• _Job_: Starting at the beginning of the listing and ending at the line containing "pos(126,320)", write out every line again, requests included, shifting each coordinate in the answers by adding 67.

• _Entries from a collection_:
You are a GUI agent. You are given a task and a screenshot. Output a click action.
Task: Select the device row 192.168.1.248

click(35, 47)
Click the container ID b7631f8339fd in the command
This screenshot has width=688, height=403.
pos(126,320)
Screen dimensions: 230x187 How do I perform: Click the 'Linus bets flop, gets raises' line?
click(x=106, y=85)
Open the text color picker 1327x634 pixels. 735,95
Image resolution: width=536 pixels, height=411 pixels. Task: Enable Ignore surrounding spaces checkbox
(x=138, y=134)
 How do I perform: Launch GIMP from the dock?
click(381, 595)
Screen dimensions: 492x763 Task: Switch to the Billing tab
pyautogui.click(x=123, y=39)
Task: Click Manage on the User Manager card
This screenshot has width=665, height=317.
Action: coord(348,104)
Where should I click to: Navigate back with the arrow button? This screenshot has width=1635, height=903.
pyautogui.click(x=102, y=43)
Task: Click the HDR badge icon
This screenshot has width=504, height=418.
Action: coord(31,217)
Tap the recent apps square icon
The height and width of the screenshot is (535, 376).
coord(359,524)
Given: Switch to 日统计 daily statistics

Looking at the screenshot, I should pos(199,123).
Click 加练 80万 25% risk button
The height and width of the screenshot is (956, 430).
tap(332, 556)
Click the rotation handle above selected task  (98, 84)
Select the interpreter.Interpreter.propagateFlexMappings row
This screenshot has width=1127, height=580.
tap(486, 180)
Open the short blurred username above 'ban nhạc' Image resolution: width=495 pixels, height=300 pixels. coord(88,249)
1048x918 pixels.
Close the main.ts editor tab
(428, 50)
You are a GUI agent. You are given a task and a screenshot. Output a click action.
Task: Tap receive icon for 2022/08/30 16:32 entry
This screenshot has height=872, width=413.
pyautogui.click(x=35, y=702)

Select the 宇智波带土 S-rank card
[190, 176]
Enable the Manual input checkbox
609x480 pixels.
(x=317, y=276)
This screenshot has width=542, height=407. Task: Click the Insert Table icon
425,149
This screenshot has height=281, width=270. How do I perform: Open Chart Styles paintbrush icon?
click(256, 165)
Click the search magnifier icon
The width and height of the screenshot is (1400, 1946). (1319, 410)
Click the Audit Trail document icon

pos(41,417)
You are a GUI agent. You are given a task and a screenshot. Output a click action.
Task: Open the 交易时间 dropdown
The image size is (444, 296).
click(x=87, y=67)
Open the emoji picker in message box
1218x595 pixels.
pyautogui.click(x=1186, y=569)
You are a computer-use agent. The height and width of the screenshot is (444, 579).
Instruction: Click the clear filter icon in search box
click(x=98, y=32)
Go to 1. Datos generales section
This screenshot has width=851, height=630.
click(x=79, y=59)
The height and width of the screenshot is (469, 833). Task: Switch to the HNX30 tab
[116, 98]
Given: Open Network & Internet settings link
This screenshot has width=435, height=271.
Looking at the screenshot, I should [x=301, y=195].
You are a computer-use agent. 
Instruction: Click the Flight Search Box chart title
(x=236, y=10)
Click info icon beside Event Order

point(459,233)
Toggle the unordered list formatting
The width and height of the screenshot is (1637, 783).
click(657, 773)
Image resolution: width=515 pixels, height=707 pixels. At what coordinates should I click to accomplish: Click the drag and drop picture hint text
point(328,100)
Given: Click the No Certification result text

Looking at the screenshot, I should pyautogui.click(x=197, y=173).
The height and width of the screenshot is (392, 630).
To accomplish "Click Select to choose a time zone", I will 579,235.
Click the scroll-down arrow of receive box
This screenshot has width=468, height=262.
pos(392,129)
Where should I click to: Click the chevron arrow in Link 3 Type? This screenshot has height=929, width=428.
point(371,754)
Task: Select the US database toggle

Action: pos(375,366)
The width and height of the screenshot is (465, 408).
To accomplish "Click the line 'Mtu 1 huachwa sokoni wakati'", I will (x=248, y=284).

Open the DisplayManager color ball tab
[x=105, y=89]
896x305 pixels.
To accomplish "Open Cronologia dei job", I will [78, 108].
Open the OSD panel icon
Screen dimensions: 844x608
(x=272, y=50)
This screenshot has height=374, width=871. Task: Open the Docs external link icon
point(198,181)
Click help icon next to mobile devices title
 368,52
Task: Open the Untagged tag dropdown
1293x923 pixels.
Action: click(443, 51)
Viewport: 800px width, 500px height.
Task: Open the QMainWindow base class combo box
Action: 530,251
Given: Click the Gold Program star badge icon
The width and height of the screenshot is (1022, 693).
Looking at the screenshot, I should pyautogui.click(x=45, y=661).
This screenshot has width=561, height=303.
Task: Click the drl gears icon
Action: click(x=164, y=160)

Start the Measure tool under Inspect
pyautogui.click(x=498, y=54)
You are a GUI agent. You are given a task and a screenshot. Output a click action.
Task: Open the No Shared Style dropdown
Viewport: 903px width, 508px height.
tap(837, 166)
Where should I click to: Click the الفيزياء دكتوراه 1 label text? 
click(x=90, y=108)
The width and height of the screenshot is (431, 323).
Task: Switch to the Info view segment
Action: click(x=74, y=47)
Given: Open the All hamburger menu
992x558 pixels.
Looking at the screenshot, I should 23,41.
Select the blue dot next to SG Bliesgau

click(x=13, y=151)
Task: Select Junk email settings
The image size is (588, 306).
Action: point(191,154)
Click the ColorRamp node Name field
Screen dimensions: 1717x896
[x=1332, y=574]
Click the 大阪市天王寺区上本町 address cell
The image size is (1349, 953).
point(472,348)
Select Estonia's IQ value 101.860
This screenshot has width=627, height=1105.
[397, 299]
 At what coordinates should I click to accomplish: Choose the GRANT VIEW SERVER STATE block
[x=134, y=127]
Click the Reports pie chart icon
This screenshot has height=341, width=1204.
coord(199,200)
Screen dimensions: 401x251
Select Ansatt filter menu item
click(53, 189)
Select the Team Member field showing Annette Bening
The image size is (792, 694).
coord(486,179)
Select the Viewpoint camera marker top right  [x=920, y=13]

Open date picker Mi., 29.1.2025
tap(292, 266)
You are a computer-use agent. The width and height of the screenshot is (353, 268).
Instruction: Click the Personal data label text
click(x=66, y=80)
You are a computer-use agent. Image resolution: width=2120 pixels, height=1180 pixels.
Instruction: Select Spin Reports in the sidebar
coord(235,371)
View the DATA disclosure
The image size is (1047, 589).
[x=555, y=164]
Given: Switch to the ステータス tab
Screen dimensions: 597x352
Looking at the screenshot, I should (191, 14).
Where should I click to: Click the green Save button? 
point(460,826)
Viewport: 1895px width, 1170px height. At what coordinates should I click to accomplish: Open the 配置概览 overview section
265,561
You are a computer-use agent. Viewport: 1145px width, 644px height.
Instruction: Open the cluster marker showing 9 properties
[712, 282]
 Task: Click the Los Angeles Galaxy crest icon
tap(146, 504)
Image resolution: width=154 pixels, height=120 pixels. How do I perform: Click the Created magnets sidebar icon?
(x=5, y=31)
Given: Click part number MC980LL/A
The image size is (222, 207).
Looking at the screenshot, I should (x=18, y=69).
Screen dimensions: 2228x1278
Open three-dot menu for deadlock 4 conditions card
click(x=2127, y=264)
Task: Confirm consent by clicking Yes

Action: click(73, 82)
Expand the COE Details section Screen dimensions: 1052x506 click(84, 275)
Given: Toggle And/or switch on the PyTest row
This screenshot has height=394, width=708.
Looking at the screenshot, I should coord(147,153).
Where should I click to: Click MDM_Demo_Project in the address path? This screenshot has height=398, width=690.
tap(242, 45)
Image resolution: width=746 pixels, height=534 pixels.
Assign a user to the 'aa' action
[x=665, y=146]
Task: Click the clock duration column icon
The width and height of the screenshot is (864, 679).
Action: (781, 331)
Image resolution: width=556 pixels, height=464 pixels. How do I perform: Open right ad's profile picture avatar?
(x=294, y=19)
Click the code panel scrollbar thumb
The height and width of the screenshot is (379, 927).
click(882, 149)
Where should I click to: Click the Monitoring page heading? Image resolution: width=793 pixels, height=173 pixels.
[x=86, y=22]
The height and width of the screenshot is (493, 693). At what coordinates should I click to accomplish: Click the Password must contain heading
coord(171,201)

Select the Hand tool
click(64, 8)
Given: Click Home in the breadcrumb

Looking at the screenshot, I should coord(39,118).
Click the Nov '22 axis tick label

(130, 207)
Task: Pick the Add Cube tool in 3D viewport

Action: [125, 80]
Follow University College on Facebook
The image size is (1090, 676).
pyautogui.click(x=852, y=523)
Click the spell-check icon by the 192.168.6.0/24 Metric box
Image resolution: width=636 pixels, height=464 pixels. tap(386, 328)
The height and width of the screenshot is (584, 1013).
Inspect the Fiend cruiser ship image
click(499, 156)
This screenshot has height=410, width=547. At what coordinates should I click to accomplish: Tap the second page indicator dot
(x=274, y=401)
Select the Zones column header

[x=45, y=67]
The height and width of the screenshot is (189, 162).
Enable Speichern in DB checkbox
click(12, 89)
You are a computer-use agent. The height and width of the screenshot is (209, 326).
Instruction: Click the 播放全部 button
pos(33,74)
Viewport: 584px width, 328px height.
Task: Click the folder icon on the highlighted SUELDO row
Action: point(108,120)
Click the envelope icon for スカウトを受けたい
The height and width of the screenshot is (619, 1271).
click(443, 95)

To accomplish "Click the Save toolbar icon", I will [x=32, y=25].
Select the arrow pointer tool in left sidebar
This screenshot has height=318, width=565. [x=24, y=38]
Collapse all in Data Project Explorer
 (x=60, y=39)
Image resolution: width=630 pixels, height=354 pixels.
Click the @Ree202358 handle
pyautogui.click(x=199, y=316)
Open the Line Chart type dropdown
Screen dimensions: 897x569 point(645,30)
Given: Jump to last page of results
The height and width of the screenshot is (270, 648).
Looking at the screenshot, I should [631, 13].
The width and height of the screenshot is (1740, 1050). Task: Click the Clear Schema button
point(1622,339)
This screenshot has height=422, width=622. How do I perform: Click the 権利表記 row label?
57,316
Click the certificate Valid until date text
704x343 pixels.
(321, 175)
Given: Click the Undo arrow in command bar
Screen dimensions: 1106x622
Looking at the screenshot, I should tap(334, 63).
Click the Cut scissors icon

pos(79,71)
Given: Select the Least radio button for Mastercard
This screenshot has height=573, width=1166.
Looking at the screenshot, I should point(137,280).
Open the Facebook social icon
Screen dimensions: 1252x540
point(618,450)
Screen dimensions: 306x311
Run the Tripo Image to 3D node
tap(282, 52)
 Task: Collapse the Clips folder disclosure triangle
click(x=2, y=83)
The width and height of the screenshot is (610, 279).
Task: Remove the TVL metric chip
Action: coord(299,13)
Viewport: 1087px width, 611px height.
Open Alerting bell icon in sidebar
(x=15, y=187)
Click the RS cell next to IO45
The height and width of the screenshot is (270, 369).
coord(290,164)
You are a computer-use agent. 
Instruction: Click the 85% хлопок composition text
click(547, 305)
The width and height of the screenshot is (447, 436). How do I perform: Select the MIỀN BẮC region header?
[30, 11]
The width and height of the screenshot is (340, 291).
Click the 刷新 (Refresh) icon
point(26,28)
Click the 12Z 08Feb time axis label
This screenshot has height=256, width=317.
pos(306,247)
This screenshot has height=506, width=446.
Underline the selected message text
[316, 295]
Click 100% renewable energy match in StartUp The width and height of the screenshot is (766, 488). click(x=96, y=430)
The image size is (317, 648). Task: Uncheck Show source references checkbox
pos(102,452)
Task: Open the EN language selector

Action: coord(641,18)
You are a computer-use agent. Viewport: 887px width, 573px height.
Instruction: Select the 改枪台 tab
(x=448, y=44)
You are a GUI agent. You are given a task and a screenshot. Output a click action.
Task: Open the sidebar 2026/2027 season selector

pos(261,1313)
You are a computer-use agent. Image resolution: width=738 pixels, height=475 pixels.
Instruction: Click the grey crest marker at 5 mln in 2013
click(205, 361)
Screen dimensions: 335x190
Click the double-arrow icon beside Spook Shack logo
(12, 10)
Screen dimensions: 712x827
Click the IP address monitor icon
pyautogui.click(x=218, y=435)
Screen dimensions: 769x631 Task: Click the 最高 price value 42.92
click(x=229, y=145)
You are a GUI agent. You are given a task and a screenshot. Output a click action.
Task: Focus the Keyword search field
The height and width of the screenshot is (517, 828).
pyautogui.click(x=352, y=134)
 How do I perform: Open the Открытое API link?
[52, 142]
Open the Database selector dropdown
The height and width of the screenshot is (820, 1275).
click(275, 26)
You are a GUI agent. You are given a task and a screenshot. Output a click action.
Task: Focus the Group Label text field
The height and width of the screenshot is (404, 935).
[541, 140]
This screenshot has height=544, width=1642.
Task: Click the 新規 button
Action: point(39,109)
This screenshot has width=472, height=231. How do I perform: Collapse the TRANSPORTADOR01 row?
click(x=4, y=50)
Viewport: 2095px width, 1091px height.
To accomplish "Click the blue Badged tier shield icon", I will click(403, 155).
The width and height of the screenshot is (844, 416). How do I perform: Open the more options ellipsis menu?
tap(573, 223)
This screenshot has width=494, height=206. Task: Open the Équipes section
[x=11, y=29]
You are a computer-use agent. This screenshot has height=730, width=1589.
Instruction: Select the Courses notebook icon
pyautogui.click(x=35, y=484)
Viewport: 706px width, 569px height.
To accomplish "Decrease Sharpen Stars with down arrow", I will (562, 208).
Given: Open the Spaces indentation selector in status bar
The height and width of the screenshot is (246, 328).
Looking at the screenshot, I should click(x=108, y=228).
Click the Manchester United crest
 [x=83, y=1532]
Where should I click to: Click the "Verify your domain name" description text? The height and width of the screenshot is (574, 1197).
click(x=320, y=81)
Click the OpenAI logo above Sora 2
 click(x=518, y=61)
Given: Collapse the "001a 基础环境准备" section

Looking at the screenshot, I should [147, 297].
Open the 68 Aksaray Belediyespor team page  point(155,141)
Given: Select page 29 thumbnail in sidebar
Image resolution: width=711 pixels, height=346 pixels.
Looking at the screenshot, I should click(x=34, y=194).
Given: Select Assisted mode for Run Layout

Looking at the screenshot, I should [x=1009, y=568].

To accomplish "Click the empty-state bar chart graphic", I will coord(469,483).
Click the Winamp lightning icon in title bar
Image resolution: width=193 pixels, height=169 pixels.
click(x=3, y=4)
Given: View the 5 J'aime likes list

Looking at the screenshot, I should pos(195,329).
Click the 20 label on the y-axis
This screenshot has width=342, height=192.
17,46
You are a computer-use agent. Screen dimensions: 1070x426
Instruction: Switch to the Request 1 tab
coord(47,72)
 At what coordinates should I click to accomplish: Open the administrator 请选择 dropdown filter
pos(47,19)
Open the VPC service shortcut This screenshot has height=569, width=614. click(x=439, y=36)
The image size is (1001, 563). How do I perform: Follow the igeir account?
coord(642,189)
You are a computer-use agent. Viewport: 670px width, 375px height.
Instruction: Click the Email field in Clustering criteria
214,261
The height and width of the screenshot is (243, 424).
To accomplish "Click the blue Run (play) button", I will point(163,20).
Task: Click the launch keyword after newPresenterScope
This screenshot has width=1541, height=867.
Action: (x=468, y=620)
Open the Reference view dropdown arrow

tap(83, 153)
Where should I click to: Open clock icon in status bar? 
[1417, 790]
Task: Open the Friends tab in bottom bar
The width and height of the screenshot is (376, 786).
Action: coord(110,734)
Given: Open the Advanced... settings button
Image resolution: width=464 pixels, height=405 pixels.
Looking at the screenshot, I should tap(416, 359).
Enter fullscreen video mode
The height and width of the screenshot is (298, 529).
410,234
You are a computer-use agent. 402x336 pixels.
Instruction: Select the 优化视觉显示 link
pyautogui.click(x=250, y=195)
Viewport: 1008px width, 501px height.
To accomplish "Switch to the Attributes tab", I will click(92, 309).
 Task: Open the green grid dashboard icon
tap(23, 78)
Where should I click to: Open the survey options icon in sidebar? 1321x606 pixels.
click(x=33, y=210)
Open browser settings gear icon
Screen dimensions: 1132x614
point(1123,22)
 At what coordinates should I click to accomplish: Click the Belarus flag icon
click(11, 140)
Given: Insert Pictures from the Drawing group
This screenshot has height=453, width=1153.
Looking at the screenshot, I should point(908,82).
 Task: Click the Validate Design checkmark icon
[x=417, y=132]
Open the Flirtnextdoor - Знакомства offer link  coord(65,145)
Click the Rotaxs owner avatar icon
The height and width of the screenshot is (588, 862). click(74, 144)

• _Solved problem_:
You are a GUI agent. You are given a task and a screenshot. Output a click action.
Task: Select the device row 192.168.1.248

click(102, 114)
Click the container ID b7631f8339fd in the command
This screenshot has width=688, height=403.
pos(193,387)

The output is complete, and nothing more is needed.